南仙台にある温泉地、小原温泉。私がまだ湯めぐりを始めて間もない頃に、一度だけ来た事があります。
それから約5年。その間に、小原温泉の近くを訪れる機会は、何度もあったのですが、再訪するのは久しぶりです。
この小原温泉、前回はあまり感じませんでしたが、とても鄙びて私好みの温泉地です。
途中、廃業していたり、営業しているのかどうか分からないような旅館がありました。

今回目指したかつらの湯は、かつらやの駐車場を抜けた先にあります。
白石川を左手に見ながら、遊歩道を歩き、すぐの所にかつらの湯の看板を見つけました。
途中につり橋などもあり、とても雰囲気が良いです。
手前にある受付で入浴代を支払い、そこからすぐの所に共同浴場の湯屋が建っていました。

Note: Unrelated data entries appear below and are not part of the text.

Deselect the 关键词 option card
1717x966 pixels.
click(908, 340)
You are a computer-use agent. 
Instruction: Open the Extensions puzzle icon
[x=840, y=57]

さて、その共同浴場。入り口で靴を脱ぎ、スリッパに履き替えて階段を降りると、暖簾と衝立で浴室から仕切られた脱衣スペースがあります。
浴室と脱衣所一体型と言っても差し支えありません。
階段を降りていく風情が素晴らしいです。湯船の水面は、川面の高さと同じくらいでは無いでしょうか。
洞窟風呂になっており、むき出しの自然の岩を上手に利用して造られています。
思わずため息が出てしまう見事な造りです。

お湯は無色透明、季節柄か、湯船に張られたお湯の上に、発泡スチロールの断熱材が敷かれています。
てっきり温いのかと思ったら、意外と熱く、45度くらいあります。これならば断熱材は不要ではと思うのですが、小原温泉の人は熱湯が好きなのでしょうか・・・?
体が冷えていたので、しっかり掛け湯してから、お湯に身を沈めまると、お湯からはふんわりと硫黄系の温泉臭が香ります。
朝早い時間に訪れたせいか、鮮度が非常に良く感じます。
ビリッと熱いながらも、とろりと肌に馴染む感じがする良いお湯です。

湯口が端にあり、源泉はどんなのだろうと確かめようと思いましたが、なんと、湯口からお湯が出ていません。でも、湯船からはお湯が溢れています。
どこからお湯が注がれているのか、少し不思議に探してみたところ、湯底が矢鱈と熱い箇所を発見。なんと、足元自噴なのですね!
そう言えばそうでした。ココって足元自噴なんだよなぁ。知っていた筈ですが、小原温泉自体から足が遠のいており、すっかり忘れていました。
良いお湯、良い風情、そして足元自噴。何でもっと早く来なかったかなと、激しく後悔しました。

その後、暫く一人で入っていたら、地元のおじさんが小学生くらいの子供連れで入ってきました。
この近くに住んでおられるそうで、良く来るそうです。一緒にいた子供は、慣れていないのか、熱そうにしてなかなか湯船に浸かろうとしません。
しかし、最初は抵抗していた彼も、おじさんになだめられて、最後は湯船に浸かっていました。
険しい表情をしつつ、黙って浸かっている彼を見て、こうして熱湯に慣れていくのかなぁと感じました。
いつの日か、彼もこの温泉を好きになってくれるかな?
おじさんの話によると、おじさんがこの子くらいの頃は、もっと自由で、河原で穴を掘って湯船を造ったのだそうです。
今でも川底からお湯が沸いていると言っていました。

良いお湯を堪能するだけでなく、おじさんの貴重なお話も聞くことが出来ました。
近いうちにまた再訪したいです。お勧めの一湯です。